Pericolo di esondazione del torrente nel quale affluiscono tutti i corsi d’acqua provenienti dal massiccio del Matese e soprattutto dai comuni di Roccamandolfi, Castelpetroso, Macchiagodena, Santa Maria del Molise e Spinete. Occorre un impegno fattivo per scongiurare catastrofi come quelle recentemente avvenute sul territorio nazionale. A rischio il tratto dalla confluenza del fiume Callora nel Rio Bottone al ponte della Fiumara

(UMDI – UNMONDODITALIANI) Si è alzato di due metri l’alveo del Rio Bottone (nel quale affluiscono tutti i corsi d’acqua provenienti dal massiccio del Matese e dai comuni di Roccamandolfi, Castelpetroso, Macchiagodena, Santa Maria del Molise e Spinete) e le piogge intense di questi giorni potrebbero farlo esondare.
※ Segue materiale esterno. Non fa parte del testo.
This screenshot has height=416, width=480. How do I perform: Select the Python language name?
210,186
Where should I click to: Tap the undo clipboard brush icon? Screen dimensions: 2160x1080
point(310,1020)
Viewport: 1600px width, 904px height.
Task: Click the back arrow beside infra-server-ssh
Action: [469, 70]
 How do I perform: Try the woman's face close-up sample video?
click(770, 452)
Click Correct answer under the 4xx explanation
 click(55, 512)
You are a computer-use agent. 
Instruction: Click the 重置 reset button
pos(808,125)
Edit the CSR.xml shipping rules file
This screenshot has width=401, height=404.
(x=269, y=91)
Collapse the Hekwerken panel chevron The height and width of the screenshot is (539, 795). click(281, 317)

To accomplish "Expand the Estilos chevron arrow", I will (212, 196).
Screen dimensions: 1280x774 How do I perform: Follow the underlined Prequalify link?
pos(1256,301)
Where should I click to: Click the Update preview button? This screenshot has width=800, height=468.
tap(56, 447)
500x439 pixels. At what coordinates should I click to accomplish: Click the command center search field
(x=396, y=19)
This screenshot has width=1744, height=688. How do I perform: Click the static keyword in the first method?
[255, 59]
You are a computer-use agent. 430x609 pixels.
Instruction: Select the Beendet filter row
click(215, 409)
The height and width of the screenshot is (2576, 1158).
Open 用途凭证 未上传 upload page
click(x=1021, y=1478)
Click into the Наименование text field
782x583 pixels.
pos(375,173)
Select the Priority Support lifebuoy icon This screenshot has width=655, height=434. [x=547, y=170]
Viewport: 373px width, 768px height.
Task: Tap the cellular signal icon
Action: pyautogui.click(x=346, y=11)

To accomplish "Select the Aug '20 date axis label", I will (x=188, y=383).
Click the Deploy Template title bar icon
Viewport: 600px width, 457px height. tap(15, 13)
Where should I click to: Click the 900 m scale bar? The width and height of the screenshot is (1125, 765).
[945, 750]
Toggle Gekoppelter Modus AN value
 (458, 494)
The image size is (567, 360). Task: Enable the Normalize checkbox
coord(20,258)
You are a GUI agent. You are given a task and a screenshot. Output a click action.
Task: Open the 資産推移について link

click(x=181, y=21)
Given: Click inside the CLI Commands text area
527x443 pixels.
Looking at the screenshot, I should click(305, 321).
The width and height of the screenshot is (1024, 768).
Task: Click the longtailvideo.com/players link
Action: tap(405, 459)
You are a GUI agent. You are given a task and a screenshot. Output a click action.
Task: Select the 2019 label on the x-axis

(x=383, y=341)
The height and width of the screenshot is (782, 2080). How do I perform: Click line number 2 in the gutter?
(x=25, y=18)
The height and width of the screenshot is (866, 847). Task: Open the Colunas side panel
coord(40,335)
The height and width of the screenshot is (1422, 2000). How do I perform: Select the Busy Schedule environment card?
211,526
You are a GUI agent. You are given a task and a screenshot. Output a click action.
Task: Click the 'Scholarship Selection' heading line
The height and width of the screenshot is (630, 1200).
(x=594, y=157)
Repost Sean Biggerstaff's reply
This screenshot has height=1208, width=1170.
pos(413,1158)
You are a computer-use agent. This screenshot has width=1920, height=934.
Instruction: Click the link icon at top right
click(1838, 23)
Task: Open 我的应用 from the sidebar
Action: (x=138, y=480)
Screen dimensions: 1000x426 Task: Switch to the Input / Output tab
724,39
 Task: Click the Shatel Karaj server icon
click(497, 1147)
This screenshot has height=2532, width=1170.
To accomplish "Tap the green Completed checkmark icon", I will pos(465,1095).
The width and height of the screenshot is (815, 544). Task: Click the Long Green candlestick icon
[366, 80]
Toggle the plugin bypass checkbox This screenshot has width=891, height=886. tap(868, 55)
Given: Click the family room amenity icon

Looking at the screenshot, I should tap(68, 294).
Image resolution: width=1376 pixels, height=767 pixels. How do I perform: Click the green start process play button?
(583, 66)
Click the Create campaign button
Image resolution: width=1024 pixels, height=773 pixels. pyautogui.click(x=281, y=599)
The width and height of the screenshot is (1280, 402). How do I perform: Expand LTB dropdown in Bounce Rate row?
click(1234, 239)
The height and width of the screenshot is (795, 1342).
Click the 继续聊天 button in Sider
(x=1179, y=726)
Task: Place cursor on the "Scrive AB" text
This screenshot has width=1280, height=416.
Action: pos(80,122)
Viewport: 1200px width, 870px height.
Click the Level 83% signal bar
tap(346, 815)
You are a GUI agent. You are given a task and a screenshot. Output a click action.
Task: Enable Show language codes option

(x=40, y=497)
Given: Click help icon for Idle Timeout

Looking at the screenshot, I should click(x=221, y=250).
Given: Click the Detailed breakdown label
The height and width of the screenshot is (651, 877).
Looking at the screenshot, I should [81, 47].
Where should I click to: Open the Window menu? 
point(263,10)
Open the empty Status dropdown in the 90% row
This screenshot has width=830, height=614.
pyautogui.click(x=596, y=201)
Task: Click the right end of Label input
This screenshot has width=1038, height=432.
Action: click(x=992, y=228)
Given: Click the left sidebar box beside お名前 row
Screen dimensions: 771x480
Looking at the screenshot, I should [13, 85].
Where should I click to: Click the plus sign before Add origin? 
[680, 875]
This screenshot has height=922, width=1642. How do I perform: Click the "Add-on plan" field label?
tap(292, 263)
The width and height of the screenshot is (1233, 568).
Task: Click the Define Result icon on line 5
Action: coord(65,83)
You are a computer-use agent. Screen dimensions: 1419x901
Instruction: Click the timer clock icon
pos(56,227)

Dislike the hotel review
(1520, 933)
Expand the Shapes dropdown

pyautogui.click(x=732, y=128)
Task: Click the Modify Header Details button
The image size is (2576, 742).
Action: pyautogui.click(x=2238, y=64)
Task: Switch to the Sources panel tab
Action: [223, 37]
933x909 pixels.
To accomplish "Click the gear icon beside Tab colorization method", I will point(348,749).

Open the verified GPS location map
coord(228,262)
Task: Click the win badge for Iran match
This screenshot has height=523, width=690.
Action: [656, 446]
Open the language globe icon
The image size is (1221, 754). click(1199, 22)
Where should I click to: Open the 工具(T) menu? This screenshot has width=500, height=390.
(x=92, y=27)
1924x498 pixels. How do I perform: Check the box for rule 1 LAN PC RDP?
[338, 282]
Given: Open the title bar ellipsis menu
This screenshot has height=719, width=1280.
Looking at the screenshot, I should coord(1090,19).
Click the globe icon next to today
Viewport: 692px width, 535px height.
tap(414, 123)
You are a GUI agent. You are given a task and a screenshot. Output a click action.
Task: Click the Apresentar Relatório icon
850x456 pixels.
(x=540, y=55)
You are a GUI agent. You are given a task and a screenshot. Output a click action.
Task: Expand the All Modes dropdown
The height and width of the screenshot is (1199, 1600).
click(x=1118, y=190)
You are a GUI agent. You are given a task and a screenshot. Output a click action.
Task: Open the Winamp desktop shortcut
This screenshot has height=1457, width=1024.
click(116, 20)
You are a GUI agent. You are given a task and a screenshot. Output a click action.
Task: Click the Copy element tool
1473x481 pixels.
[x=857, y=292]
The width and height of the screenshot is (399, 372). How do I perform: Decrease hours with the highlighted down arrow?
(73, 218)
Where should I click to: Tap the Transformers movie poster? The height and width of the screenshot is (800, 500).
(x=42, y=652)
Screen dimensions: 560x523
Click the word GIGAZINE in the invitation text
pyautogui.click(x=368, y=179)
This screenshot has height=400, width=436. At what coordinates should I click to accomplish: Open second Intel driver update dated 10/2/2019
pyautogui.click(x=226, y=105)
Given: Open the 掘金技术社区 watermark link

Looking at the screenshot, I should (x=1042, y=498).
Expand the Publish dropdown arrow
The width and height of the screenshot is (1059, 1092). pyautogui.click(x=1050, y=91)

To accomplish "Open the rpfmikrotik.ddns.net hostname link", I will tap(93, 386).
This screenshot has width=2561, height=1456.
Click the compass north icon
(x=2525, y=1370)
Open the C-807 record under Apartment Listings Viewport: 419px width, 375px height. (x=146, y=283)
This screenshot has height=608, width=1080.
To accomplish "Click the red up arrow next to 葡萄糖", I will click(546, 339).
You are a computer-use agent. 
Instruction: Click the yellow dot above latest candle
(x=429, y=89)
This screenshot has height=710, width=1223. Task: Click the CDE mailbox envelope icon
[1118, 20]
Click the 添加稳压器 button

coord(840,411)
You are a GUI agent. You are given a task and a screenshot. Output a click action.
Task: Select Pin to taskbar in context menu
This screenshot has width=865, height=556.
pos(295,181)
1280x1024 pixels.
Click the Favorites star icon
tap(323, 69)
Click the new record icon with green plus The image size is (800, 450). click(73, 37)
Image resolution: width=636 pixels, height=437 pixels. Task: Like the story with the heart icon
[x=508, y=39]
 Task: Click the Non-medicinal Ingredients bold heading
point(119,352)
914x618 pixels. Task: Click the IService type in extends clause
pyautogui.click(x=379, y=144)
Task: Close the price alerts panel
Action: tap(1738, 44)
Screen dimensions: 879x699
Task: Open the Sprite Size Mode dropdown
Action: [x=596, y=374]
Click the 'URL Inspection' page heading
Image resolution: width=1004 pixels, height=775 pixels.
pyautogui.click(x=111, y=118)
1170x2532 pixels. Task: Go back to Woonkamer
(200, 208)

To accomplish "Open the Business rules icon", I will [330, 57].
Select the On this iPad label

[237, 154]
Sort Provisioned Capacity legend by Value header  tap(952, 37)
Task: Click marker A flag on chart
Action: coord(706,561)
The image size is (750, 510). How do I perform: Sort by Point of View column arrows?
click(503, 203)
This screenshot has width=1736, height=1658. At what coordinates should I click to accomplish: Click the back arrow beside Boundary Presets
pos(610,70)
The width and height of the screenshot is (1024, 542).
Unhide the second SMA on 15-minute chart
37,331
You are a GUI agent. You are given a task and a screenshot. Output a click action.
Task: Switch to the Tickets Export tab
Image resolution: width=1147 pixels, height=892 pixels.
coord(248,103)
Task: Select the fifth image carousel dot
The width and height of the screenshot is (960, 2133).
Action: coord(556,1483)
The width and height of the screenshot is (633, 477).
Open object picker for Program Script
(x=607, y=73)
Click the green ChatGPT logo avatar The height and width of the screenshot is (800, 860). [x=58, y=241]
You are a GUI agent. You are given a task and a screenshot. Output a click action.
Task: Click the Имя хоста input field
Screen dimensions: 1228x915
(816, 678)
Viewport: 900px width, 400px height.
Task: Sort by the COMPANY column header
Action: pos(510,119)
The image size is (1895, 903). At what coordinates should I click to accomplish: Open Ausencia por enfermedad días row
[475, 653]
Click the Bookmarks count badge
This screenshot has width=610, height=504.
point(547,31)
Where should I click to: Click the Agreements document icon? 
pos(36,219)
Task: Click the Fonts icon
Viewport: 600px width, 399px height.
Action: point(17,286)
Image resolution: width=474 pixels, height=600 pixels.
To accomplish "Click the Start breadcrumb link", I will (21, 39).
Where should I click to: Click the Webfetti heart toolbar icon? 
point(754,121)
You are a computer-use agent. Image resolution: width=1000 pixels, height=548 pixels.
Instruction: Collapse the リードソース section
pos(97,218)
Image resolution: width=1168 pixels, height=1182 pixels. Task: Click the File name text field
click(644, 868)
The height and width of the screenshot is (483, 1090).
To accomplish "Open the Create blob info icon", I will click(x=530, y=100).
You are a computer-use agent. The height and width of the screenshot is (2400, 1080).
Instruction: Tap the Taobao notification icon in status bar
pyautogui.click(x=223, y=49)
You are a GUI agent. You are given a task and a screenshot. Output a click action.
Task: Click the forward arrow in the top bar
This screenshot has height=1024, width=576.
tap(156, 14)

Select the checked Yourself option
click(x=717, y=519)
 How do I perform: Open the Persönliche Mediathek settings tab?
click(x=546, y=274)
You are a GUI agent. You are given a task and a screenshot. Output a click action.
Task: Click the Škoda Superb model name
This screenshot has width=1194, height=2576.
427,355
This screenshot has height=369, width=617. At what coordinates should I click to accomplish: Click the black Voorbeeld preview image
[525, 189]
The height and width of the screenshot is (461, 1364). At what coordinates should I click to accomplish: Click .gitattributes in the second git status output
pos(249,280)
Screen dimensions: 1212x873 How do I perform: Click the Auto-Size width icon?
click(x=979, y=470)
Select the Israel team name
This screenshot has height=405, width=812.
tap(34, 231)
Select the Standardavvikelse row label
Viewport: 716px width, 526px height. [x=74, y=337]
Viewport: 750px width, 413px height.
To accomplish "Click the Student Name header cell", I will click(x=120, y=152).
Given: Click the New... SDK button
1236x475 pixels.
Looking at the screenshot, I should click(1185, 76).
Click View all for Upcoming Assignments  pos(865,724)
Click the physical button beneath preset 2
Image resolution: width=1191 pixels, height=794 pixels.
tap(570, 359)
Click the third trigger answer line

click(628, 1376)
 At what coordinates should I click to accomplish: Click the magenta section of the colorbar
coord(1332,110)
Lo denuncia la Falco, la prima e più importante associazione ambientalista del Molise, che ha scritto al Prefetto di Campobasso, al Presidente della Regione Molise, al Presidente della Provincia di Campobasso e al Sindaco del Comune di Bojano, chiedendo l’intervento urgente, a ogni soggetto istituzionale per le proprie competenze, per la manutenzione del Torrente Rio Bottone. “Bojano – si legge nella missiva a firma del presidente del sodalizio, Giovanni Marro - è uno dei comuni particolarmente esposti a fenomeni alluvionali per le sue caratteristiche idrogeologiche. In particolare, la presenza del torrente Rio Bottone, nel quale affluiscono tutti i corsi d’acqua provenienti dal massiccio del Matese e soprattutto dai comuni di Roccamandolfi, Castelpetroso, Macchiagodena, Santa Maria del Molise e Spinete, per un totale di circa 205 km, espone la piana di Bojano alla possibilità di grossi fenomeni di inondazione soprattutto per la mancata manutenzione degli alvei da parte degli organi preposti, richiesta più volte da questo Sodalizio. Infatti, per la mancata manutenzione, l’alveo del Rio Bottone si è alzato di circa due metri rispetto ai lavori effettuati negli anni 70/80. Quegli interventi fecero confluire altri due torrenti nel Rio, per evitare l’allagamento di Bojano, che all’epoca si verificava di frequente. Quindi, onde evitare il ripetersi delle esondazioni accadute nell’inverno scorso, già oggetto di nostre segnalazioni (di cui si allega copia), si richiede un impegno fattivo riguardo ad azioni preventive atte a scongiurare catastrofi del tipo di quelle recentemente avvenute sul territorio nazionale, predisponendo un piano idoneo di emergenza, che prevede la pulitura dei detriti accumulatisi nel tempo soprattutto nel tratto che va dalla confluenza del fiume Callora nel Rio Bottone al ponte della Fiumara (si allega mappa dettagliata)”. E l’associazione fondata da Saverio Perrella chiude con un avvertimento che pesa parecchio sulle competenze istituzionali, se non sulle coscienze, precisando di attendere “un riscontro urgente, onde non doversi ritrovare a commentare fatti di cronaca che si potrebbero verificare”.

QUANDO TUTTE LE CASE DI BOJANO AVEVANO GLI STIVALONI SULL'USCIO

Insomma, il dado è tratto. Tutti lo pensavano, ma c’è voluta la Falco per mettere nero su bianco e richiamare la politica e le istituzioni alle proprie responsabilità. Vedremo quali saranno gli interventi che saranno messi in atto per assolvere a quella mancata manutenzione che potrebbe avere conseguenze nefaste per un territorio avvezzo agli allagamenti. I più anziani, infatti, ricordano ancora quando ogni casa di Bojano teneva un paio di stivaloni alti sopra il ginocchio sempre pronti sull’uscio di casa per quando il Callora o il Biferno esondavano. Bojano, infatti, veniva chiamata la Venezia del Sud, oltre che la Pianura Padana Sannita, per i banchi di nebbia che sostavano costantemente sulla vallata ricchissima di acque. Non per niente i Sabelli l’avevano scelta per fondare la loro capitale!